Tak, liczenie kalorii jest skuteczne w odchudzaniu, pod warunkiem, że spełnimy kilka warunków:

  • Jesteśmy uczciwi względem siebie. Przed sobą nie musimy udawać, szczególnie na początku, dlatego zapisujmy dokładnie, co jemy, w jakiej ilości i ważmy nasze produkty. Może to być trudne zetknięcie z rzeczywistością, ale bez tego nie zmienimy swoich nawyków żywieniowych i nie zmniejszymy rozsądnie swojej masy ciała.
  • Posiadamy wagę kuchenną. Zwykłą, elektroniczną, która kosztuje kilkadziesiąt złotych. Jest nieodzowna na początku, gdy jeszcze nie umiemy ocenić „na oko” jaka ilość gramowo danego produktu znajduje się na talerzu. Jeśli stosujemy produkty w formie, którą łatwo ocenić bez ważenia (np. połowa opakowania z jasno podaną gramaturą), wagę możemy zostawić w szafce, ale w innych przypadkach (np. przy produktach sypkich) zdecydowanie ułatwi nam ona proces liczenia kalorii.
  • Pozwalamy sobie czasem na oddech. Wiele osób porzuca liczenie kalorii pomimo sukcesów właśnie dlatego, że odczuwają winę względem siebie w dni, gdy zjedli nieco ponad swój limit. Dla większości z nas każdy dzień jest inny, zdarzają nam się wyjścia do restauracji lub kawiarni. Jeżeli każdego dnia liczymy kalorie, możemy niekiedy pozwolić sobie na pewne odchylenie i powrót do swojej rutyny kalorycznej dnia następnego.
  • Ustalamy swój optymalny poziom kaloryczny. By schudnąć nie musimy koniecznie drastycznie ograniczać ilość zjadanego w ciągu dnia pokarmu. Ważniejsze jest, by umożliwić swojemu organizmowi swobodną pracę, wzmocnić zdrową dietę umiarkowanym ruchem (np. w formie codziennej aktywności fizycznej) i się po prostu nie głodzić. Najlepiej ustawić swój poziom kalorii pomiędzy podstawową przemianą materii (czyli minimum energetycznym potrzebnym dla organizmu) a całkowitą przemianą materii (wartością energetyczną obliczaną nie tylko na podstawie ppm, ale też indywidualnego poziomu aktywności fizycznej). Tę różnicę nazywamy deficytem kalorycznym.

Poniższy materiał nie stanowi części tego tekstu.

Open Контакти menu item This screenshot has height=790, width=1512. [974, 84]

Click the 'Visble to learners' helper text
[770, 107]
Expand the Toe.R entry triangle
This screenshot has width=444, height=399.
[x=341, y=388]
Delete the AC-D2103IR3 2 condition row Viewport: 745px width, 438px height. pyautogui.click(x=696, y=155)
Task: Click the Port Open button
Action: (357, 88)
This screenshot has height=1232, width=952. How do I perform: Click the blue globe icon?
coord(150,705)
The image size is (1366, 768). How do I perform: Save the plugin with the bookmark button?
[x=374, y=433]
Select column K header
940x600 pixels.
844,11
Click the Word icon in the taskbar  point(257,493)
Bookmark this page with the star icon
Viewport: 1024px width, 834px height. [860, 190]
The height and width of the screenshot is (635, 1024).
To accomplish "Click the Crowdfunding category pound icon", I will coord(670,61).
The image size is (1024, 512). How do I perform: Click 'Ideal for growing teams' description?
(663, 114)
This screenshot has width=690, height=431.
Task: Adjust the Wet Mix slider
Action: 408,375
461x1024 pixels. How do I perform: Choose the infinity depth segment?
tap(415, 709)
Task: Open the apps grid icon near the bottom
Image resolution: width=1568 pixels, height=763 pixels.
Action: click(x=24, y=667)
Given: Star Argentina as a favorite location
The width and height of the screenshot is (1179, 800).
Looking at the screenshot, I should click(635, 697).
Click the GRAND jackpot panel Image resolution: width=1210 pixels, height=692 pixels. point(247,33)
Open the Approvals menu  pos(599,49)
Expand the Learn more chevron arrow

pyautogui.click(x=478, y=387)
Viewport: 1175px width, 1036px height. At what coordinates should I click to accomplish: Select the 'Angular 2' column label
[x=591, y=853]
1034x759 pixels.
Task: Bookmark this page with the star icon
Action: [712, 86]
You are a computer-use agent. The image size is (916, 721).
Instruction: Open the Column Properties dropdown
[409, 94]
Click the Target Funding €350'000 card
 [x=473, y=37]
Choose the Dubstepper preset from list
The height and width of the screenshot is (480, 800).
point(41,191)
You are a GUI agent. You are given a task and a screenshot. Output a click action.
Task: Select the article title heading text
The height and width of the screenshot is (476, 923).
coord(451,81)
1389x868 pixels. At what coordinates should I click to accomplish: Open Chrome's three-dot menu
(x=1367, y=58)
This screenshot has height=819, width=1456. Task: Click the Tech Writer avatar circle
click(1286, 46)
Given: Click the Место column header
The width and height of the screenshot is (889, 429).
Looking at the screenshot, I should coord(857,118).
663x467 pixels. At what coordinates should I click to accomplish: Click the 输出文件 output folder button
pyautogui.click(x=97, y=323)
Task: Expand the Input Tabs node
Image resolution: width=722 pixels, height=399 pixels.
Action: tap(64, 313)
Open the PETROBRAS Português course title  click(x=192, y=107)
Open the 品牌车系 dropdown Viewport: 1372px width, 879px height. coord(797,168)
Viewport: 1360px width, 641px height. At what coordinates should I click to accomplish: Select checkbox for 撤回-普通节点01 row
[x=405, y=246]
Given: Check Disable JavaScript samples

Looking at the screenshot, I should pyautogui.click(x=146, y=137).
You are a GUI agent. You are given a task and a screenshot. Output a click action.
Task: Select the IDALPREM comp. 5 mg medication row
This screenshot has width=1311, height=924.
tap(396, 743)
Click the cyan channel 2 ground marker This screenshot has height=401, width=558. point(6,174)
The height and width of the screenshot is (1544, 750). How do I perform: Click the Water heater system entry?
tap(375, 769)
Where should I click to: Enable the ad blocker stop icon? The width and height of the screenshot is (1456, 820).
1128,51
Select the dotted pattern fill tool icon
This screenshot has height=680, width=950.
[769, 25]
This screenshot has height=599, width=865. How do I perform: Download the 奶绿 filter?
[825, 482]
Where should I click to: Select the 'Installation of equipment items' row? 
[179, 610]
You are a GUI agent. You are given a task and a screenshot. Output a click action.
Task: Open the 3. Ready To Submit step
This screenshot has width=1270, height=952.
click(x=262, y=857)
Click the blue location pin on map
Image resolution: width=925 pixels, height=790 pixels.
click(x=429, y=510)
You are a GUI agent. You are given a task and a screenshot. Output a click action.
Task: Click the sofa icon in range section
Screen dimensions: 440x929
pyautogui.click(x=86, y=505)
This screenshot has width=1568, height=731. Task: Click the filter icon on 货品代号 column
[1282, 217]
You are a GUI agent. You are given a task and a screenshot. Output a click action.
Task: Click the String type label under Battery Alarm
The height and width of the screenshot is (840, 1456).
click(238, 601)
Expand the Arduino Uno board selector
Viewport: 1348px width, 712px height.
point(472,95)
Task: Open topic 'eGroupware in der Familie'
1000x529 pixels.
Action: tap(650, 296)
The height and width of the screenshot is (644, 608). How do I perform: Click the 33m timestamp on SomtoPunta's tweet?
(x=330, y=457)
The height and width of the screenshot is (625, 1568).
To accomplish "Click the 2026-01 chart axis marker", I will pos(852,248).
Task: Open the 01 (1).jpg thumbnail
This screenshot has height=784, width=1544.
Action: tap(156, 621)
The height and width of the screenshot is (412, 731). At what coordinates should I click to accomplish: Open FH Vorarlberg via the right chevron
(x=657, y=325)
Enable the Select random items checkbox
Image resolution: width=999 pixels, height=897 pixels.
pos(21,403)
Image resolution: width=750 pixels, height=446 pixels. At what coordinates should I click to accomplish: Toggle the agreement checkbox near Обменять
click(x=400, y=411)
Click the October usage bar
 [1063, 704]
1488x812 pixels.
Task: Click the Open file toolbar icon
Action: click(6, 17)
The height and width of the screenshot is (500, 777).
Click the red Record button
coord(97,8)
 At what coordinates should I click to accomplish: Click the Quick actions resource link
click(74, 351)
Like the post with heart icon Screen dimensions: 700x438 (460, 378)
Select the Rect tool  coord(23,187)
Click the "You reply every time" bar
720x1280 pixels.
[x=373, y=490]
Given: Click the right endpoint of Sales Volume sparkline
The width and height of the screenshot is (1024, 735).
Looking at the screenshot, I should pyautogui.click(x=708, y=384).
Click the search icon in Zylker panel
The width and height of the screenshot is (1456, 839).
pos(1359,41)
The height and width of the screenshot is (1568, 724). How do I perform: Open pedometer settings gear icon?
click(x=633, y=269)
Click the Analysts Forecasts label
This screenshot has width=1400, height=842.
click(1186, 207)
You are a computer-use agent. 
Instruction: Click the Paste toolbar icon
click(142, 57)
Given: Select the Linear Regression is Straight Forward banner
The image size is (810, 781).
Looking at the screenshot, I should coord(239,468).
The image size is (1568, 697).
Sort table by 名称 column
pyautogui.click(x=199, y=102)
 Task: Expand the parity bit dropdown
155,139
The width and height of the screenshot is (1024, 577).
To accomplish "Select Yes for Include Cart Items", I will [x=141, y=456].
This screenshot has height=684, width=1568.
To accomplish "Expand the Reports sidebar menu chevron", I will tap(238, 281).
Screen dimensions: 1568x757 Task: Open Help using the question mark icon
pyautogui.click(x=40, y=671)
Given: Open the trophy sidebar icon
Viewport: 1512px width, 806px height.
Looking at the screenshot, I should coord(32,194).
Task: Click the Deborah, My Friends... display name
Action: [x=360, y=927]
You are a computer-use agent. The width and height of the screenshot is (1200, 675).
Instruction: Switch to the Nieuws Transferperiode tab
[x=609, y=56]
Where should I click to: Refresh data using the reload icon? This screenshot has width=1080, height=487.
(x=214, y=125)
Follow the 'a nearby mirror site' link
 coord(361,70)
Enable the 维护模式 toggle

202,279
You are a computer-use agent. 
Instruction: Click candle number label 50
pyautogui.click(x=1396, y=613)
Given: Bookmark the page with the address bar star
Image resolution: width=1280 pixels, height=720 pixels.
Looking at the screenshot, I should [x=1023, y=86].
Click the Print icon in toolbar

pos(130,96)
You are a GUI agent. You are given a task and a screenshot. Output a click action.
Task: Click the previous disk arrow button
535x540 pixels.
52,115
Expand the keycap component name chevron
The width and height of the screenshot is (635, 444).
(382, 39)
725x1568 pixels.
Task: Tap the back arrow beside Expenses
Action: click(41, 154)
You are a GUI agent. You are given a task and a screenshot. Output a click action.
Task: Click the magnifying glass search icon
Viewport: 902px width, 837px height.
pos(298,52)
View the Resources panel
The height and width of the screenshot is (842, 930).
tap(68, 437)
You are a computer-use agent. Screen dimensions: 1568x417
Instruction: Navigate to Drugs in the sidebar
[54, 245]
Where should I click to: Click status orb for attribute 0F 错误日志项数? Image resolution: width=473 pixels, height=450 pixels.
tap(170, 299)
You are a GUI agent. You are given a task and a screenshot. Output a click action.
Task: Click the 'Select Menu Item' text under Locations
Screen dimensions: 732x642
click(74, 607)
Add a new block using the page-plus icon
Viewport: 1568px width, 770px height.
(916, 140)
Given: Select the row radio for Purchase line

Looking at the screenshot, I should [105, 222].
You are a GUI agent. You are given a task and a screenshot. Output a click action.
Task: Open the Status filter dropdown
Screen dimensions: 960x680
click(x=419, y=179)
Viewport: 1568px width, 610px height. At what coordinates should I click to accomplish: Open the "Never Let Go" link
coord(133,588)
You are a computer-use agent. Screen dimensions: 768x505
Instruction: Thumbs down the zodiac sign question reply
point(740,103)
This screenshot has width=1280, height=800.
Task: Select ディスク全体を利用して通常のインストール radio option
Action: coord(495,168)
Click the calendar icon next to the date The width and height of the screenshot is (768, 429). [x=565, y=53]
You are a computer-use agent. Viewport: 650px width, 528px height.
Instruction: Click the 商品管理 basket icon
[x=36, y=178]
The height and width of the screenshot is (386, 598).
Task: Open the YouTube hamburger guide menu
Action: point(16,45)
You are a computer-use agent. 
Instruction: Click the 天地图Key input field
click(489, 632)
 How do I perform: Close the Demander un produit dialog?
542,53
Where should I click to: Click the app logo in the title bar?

Czego potrzebujemy do liczenia kalorii?

Oczywiście możemy korzystać z kartki i ołówka, lecz możemy równie dobrze ułatwić sobie życie. Aplikacje na telefon dają nam możliwość łatwego i szybkiego wprowadzania składników i komponowania całych przepisów, co ułatwia liczenie. Jest to rozwiązanie szybkie i wygodne.

Warto też zaopatrzyć się we wspomnianą wcześniej elektroniczną wagę kuchenną. Te obecne na rynku w dobrej cenie są bardzo dokładne, a mierzenie rozpoczynają już od wartości dwóch gramów.

Silna wola i odrobina tolerancji dla samego siebie to podstawa sukcesu przy liczeniu kalorii. Musimy pamiętać, że odchudzanie i kalorii bywa męczące i z czasem też nabierzemy większej pewności w zapisywaniu wartości kalorycznych poszczególnych produktów. Waga nie będzie spadała szybko, ale sukcesywnie. Z dodatkiem umiarkowanej aktywności fizycznej sukces jest bardziej prawdopodobny.